As a general matter, policies do not cover purely voluntary undertakings. The client must, therefore, be careful if it elects to proceed on its own or if the agency asks it to sign a voluntary cleanup agreement. Some policies require the carrier to defend both "suits" and "claims" against the insured. If so, the carrier is required to defend a claim by a third party, including a demand by a regulatory agency, even if no suit has been filed against the insured. However, most policies only require the carrier to defend if a suit is brought against the insured. If the regulatory agency demands cleanup, but does not sue, the defense obligation probably won't be triggered. However, there are steps that the insured may be able to take to trigger coverage.
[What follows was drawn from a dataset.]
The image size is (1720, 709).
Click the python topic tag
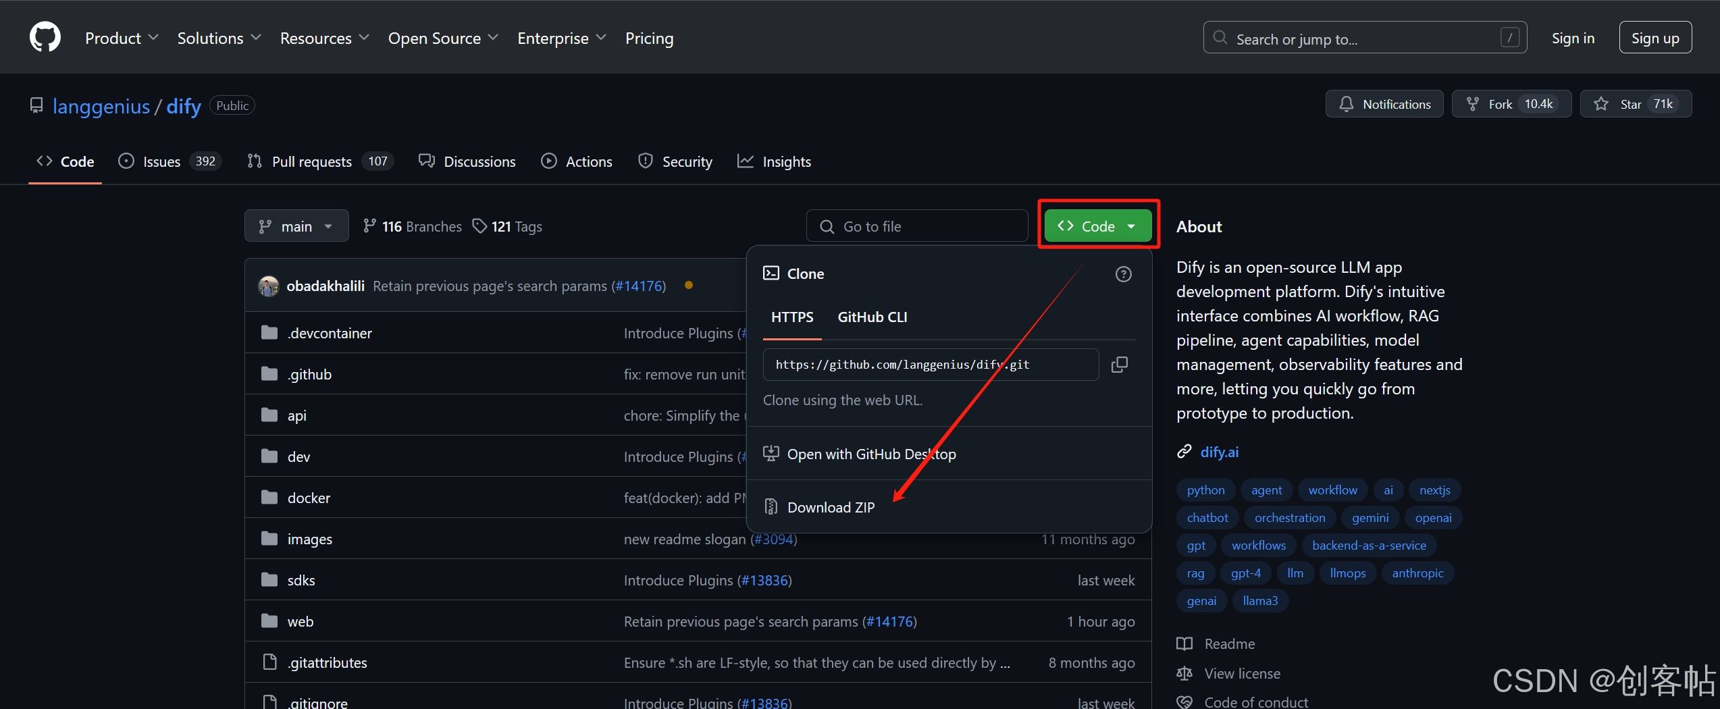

If the client who receives the demand sues a third party, such as a former tenant that caused the release, that party's insurance may be triggered. Moreover, if that party then counterclaims against the client, the counterclaim may also trigger the client's insurance coverage. Thus, obtaining coverage requires careful planning and consideration of the risks associated with any resulting litigation.
The bottom line is that many environmental investigation and cleanup costs may be covered by insurance, particularly if policies dated prior to about 1986 can be located. Therefore, when you learn that your client faces an environmental cleanup or investigation, you may want to advise your client to:
1. Search for all insurance policies and records that may evidence those policies;
2. Have located policies carefully evaluated to determine whether there is potential coverage;
3. Work with a person with the requisite expertise to structure the proceedings in a way that maximizes coverage; and
4. Avoid undertaking any actions that could jeopardize coverage.
If the client is able to locate policies and obtain coverage, many of the costs of investigation and cleanup may be covered by its historical insurance policies, thereby greatly reducing your environmental exposure.1 I say that most post-1986 policies have absolute pollution exclusions because I have seen only a few post-1986 policies without this exclusion. Every policy must be carefully reviewed to evaluate the potential for coverage.